The Quantic Social Image Hover plugin for WordPress, developed by monkeyboz, suffers from a Cross-Site Request Forgery (CSRF) vulnerability identified as CVE-2025-13360. This vulnerability exists in all versions up to and including 1.0.8 due to the absence of nonce validation on the settings update endpoint. Nonce validation is a security mechanism used in WordPress to ensure that requests to modify settings originate from legitimate users and not from forged requests. Without this protection, an attacker can craft a malicious link or webpage that, when visited by a site administrator, triggers an unauthorized request to update the plugin’s settings. This can lead to injection of malicious web scripts or other unauthorized configuration changes. The vulnerability does not require the attacker to be authenticated, but it does require the targeted administrator to interact with the malicious content (user interaction). The CVSS v3.1 base score is 4.3, reflecting a medium severity level, with the vector indicating network attack vector, low attack complexity, no privileges required, user interaction required, unchanged scope, no confidentiality impact, limited integrity impact, and no availability impact. No known exploits have been reported in the wild, and no official patches have been published as of the vulnerability disclosure date (December 5, 2025). The vulnerability falls under CWE-352, which is a common web security weakness related to CSRF attacks.

For European organizations running WordPress sites with the Quantic Social Image Hover plugin, this vulnerability poses a risk of unauthorized modification of plugin settings and potential injection of malicious scripts. Such changes can undermine the integrity of the website, potentially leading to defacement, redirection to malicious sites, or the execution of malicious code in the context of site visitors or administrators. While the vulnerability does not directly compromise confidentiality or availability, the injected scripts could be leveraged for phishing, session hijacking, or further exploitation. The requirement for administrator interaction reduces the likelihood of widespread automated exploitation but does not eliminate risk, especially in environments where administrators may be targeted via spear-phishing or social engineering. Given the widespread use of WordPress in Europe, organizations with limited security awareness or lacking strict administrative controls are particularly vulnerable. The absence of patches means organizations must rely on compensating controls until an update is available.
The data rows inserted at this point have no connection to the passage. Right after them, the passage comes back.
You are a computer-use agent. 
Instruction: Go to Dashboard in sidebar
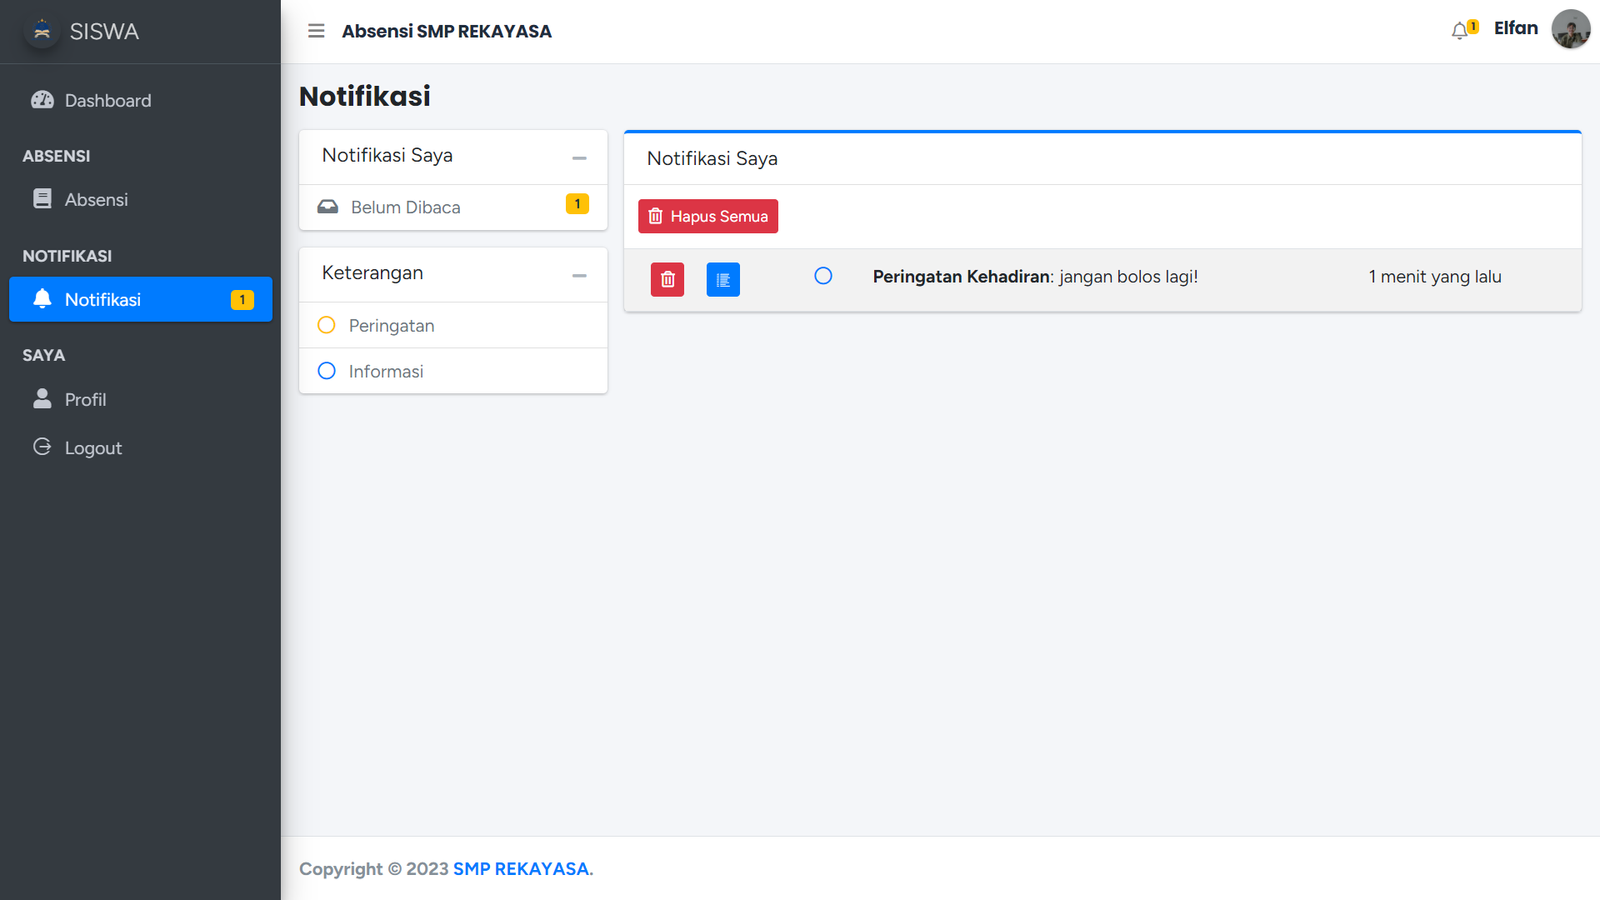pyautogui.click(x=107, y=100)
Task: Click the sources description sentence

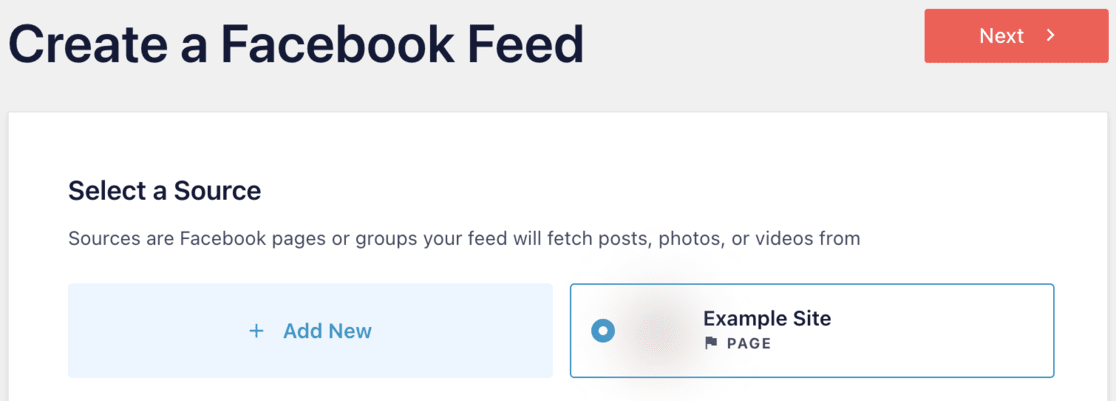Action: [464, 239]
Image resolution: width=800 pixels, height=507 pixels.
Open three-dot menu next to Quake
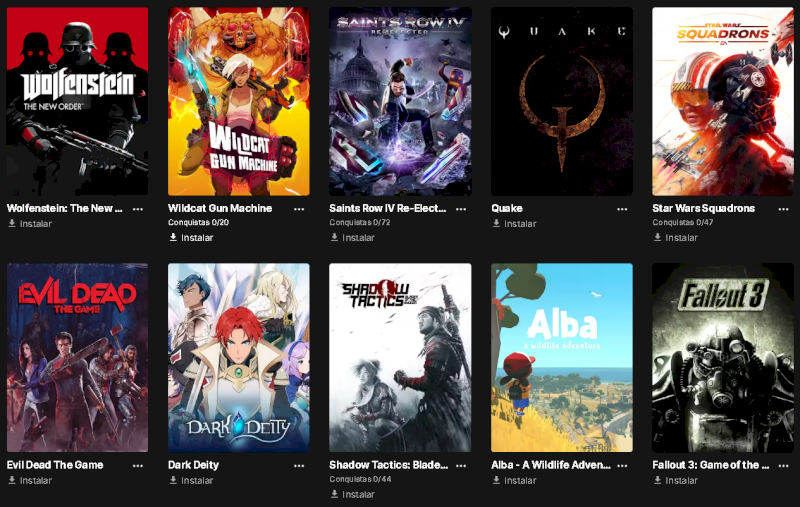tap(622, 209)
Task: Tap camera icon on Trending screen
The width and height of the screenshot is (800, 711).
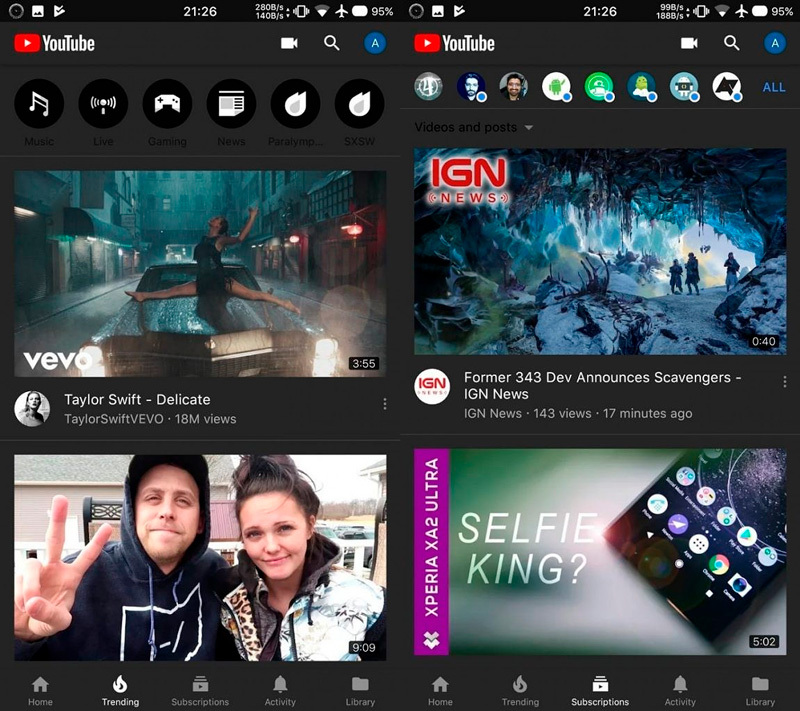Action: click(289, 43)
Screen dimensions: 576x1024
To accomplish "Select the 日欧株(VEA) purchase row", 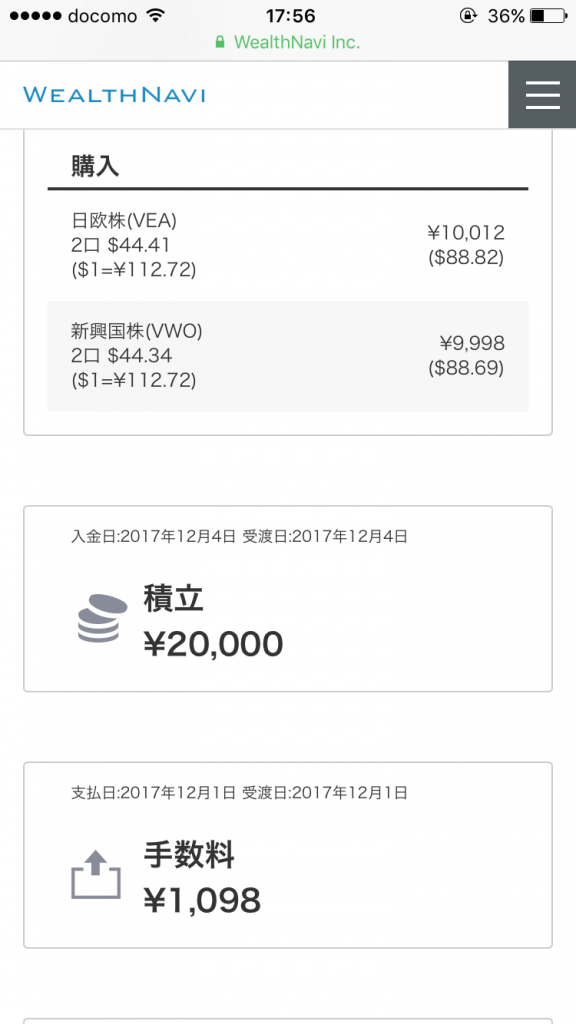I will click(288, 246).
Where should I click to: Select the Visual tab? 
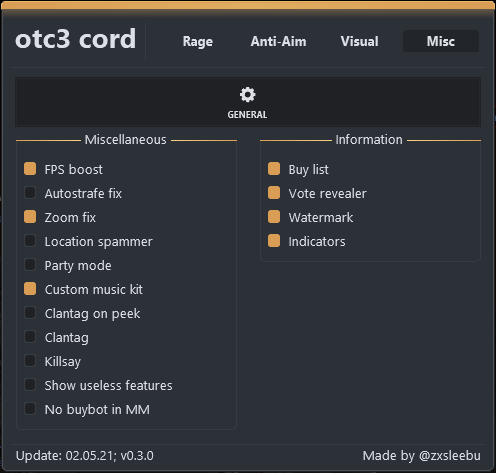pyautogui.click(x=359, y=41)
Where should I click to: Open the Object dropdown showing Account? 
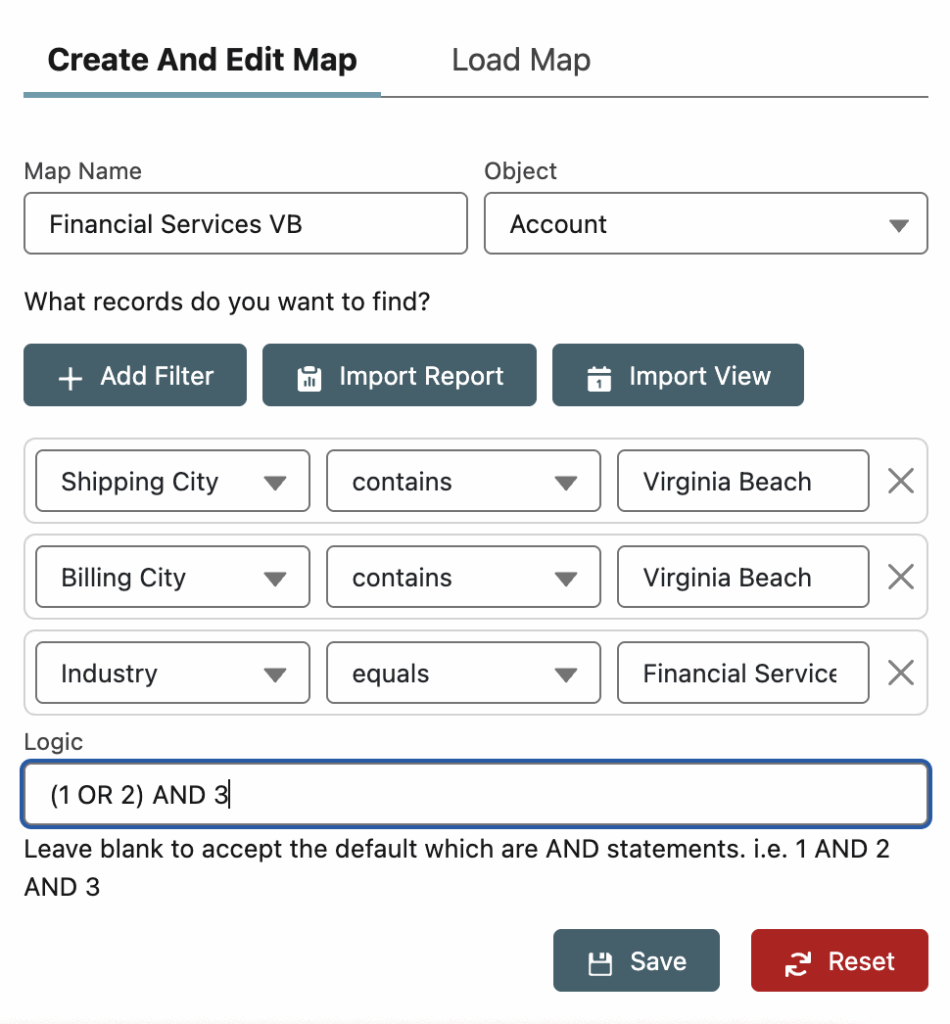pyautogui.click(x=706, y=224)

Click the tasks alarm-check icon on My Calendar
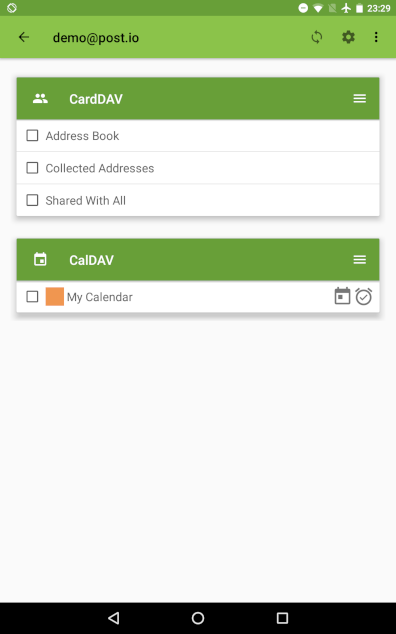pos(364,296)
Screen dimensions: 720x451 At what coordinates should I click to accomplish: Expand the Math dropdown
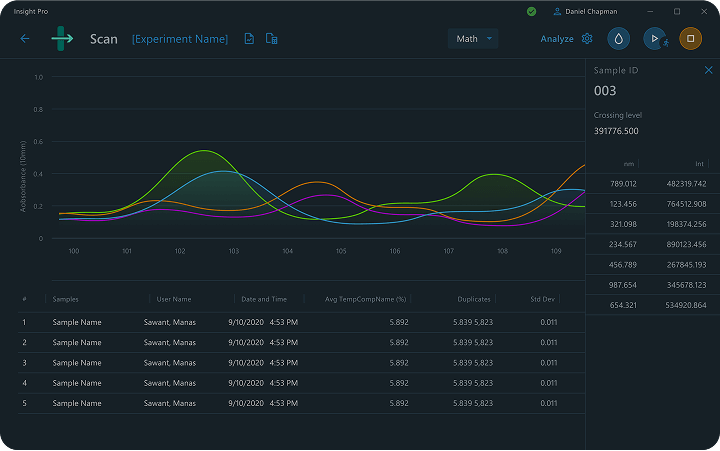pos(473,39)

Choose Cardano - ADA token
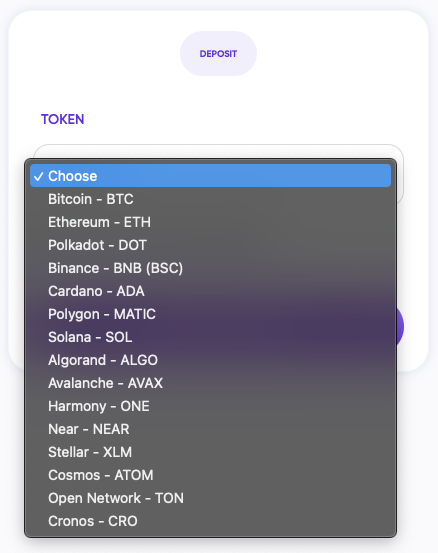pos(211,291)
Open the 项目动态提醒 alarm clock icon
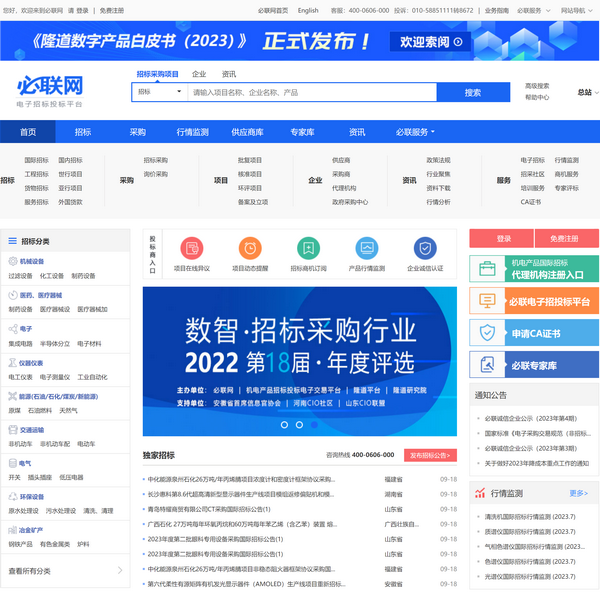The height and width of the screenshot is (600, 600). pyautogui.click(x=251, y=248)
European organizations should immediately implement compensating controls to mitigate this vulnerability. These include: 1) Restricting administrative access to trusted networks and enforcing multi-factor authentication (MFA) for all WordPress administrators to reduce the risk of successful social engineering. 2) Educating administrators about the risks of clicking on unsolicited or suspicious links, especially those that could trigger configuration changes. 3) Temporarily disabling or removing the Quantic Social Image Hover plugin if it is not critical to site functionality until a patched version is released. 4) Employing Web Application Firewalls (WAFs) with custom rules to detect and block suspicious POST requests targeting the plugin’s settings endpoint. 5) Monitoring WordPress logs for unusual configuration changes or administrative actions. 6) Keeping WordPress core and all plugins up to date and subscribing to vendor security advisories for timely patch application once available. 7) Implementing Content Security Policy (CSP) headers to limit the impact of any injected scripts. These targeted measures go beyond generic advice by focusing on reducing attack surface and administrator exposure.